All lines in the data bearing the string "card" should be identified and copied.

^^^^

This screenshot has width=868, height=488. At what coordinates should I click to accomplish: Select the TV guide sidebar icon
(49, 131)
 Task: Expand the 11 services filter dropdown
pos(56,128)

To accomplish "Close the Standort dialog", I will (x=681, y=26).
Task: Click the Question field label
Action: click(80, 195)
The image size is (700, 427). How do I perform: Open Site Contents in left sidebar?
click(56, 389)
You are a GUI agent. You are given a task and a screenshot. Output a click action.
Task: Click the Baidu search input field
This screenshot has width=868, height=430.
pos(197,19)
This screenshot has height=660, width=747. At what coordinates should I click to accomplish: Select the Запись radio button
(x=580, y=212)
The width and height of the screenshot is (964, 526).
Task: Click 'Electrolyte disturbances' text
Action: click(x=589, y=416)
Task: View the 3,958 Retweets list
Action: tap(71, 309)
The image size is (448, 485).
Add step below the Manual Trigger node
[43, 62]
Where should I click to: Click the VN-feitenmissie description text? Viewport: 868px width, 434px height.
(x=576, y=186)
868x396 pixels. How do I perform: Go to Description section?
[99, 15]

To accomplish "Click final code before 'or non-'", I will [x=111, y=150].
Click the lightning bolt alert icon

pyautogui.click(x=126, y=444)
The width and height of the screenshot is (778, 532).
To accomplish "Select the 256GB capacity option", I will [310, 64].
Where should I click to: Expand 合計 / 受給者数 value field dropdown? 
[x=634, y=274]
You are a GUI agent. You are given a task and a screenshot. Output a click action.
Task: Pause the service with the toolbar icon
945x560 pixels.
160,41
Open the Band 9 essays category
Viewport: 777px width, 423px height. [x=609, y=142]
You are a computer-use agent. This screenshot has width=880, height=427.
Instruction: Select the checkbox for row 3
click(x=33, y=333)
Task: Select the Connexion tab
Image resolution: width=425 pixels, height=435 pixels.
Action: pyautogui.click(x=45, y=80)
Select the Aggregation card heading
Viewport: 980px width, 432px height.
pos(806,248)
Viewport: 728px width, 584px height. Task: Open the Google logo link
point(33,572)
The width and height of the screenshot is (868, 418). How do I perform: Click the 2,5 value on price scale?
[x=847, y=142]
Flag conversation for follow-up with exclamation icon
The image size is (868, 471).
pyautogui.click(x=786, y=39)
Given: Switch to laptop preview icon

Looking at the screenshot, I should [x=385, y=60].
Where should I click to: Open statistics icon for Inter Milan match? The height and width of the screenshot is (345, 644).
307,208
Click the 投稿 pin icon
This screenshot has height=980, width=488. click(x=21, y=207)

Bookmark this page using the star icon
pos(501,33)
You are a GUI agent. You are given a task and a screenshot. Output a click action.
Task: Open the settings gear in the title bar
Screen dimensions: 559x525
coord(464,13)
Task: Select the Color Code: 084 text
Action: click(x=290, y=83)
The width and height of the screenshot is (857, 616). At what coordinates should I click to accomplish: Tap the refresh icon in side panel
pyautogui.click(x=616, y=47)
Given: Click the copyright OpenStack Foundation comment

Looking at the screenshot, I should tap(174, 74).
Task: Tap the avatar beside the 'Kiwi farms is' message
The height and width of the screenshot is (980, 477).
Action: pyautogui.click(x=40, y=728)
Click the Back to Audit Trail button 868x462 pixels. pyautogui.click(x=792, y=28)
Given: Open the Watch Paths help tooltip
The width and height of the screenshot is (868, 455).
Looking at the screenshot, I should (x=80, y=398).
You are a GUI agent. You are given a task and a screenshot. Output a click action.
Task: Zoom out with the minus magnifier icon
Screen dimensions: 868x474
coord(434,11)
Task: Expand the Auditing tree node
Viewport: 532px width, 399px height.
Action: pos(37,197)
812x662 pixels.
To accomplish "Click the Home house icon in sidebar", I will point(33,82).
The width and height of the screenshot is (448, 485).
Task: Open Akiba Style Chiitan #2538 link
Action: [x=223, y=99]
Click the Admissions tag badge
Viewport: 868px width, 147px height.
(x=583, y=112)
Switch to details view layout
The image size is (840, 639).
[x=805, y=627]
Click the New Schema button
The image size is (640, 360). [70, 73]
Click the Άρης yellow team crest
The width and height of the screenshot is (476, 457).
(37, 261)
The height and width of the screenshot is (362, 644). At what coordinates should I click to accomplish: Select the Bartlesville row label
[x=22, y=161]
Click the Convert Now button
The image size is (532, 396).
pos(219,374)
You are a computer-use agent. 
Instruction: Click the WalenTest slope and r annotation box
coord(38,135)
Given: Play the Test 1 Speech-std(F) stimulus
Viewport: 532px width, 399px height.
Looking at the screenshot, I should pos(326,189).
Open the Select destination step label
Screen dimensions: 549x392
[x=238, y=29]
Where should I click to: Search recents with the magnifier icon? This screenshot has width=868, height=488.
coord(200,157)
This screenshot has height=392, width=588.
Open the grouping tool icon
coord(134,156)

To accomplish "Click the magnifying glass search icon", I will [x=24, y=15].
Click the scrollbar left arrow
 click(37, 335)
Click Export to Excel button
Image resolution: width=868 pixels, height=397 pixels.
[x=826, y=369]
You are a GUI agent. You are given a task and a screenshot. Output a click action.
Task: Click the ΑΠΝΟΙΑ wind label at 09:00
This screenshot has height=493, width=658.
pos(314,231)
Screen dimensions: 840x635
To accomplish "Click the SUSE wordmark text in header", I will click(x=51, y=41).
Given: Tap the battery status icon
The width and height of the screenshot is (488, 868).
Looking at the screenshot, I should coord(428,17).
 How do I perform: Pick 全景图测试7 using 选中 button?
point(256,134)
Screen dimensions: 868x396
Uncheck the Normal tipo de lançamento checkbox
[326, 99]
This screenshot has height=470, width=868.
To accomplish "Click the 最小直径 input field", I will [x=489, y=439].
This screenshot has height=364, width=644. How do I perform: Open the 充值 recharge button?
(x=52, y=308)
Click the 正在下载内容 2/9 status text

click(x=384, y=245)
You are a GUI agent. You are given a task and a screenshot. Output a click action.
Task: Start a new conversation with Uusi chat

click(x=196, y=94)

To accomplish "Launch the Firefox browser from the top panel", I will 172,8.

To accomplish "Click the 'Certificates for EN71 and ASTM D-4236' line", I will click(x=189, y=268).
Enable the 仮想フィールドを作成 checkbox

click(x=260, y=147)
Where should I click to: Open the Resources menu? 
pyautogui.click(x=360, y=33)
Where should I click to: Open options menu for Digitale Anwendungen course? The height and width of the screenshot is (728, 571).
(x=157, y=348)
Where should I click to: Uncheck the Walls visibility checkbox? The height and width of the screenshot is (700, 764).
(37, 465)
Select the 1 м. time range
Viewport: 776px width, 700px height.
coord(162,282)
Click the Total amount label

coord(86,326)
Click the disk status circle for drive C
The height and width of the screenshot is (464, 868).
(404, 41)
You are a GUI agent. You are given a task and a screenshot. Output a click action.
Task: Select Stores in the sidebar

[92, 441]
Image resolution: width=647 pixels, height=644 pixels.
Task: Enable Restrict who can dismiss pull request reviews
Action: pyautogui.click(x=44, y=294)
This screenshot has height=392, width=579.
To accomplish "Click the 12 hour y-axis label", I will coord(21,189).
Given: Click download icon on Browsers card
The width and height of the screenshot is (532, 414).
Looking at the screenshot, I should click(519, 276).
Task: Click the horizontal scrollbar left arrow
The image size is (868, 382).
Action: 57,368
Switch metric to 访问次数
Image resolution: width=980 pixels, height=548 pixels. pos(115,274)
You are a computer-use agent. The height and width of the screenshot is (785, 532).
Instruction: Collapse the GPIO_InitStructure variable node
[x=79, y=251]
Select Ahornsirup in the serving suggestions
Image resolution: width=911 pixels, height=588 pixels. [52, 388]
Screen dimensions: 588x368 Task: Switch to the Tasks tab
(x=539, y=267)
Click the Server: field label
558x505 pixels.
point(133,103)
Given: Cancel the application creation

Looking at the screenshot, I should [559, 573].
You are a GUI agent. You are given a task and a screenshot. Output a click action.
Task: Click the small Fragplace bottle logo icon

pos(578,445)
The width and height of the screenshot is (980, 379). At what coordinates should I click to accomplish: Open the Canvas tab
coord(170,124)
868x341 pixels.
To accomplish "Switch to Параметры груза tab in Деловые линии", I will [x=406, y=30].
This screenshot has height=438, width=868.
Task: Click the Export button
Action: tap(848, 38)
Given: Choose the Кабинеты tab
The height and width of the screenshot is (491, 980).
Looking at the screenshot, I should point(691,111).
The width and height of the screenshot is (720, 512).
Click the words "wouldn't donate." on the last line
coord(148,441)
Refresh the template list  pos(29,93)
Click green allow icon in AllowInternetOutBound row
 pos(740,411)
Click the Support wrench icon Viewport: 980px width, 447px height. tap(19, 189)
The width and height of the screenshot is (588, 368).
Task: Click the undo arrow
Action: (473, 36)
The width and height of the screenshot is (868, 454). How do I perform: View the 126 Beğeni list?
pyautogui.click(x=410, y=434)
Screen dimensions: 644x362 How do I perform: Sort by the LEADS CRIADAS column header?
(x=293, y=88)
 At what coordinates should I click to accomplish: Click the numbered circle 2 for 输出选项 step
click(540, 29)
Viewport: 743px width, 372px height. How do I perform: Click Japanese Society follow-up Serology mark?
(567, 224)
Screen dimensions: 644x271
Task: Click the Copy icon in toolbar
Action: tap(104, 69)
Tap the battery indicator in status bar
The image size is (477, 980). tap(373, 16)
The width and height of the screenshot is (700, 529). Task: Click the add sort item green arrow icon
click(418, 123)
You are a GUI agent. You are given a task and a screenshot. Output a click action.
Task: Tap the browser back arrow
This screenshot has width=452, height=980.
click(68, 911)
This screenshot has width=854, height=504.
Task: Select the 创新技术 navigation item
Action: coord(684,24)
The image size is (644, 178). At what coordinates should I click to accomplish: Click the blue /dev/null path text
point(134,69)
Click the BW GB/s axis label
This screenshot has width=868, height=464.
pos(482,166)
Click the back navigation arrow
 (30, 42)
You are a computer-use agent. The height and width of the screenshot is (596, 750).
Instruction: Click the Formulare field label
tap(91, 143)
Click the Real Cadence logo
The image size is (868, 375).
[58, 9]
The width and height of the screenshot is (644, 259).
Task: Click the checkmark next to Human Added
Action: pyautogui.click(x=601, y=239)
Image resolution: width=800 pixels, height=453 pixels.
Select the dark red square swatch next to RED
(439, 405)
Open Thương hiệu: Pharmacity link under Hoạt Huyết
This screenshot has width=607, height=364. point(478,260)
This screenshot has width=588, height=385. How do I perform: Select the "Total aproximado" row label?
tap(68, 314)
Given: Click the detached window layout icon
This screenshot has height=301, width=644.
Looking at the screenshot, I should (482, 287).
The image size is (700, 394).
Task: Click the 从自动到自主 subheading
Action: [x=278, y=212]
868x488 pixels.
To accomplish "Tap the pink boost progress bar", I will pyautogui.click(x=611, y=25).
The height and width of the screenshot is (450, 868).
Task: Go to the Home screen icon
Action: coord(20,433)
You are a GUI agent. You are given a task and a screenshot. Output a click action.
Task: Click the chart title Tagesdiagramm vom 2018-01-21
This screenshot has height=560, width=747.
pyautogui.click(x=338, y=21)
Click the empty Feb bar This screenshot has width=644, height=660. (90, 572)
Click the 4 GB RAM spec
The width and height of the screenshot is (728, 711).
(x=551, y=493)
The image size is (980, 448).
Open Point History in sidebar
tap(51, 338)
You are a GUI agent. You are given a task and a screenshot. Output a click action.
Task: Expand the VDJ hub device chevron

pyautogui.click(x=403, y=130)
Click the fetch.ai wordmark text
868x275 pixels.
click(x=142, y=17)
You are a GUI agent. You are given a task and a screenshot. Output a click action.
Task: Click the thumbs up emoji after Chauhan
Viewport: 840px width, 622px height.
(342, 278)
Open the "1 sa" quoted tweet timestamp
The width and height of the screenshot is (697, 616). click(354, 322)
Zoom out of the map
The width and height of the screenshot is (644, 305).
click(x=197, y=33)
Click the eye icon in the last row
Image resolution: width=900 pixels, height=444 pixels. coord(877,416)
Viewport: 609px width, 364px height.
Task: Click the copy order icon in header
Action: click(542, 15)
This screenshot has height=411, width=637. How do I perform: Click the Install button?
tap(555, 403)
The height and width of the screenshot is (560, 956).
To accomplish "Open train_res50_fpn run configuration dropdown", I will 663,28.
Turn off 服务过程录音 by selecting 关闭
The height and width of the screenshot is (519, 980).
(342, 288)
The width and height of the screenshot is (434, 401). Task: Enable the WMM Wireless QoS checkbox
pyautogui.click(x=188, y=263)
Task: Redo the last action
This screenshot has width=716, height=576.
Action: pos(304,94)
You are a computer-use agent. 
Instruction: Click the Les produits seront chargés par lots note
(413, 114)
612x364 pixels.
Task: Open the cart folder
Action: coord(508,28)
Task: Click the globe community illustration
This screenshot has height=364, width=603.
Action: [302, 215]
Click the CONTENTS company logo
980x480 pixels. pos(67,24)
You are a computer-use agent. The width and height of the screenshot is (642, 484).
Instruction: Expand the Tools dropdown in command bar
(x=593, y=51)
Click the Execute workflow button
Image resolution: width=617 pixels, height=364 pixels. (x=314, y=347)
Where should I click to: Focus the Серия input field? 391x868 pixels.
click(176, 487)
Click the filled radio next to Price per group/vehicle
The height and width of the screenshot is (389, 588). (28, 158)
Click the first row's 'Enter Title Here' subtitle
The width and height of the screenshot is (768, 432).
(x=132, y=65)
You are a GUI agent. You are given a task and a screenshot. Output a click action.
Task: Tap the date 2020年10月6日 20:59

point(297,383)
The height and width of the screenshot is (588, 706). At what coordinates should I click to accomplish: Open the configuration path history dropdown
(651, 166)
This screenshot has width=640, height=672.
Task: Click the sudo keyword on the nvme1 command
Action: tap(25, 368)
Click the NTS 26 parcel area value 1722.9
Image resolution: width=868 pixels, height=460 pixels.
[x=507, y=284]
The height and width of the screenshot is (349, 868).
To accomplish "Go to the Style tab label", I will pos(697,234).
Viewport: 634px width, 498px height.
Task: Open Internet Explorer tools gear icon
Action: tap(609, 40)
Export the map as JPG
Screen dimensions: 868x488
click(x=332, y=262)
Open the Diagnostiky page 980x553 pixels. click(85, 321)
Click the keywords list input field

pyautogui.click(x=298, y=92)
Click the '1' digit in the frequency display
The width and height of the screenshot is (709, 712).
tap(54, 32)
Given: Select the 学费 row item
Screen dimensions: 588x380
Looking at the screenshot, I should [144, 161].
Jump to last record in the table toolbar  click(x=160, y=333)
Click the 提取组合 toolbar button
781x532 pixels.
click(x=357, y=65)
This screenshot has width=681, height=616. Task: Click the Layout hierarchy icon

^^^^

The answer:
Select the Aggregation card heading
Given: Click download icon on Browsers card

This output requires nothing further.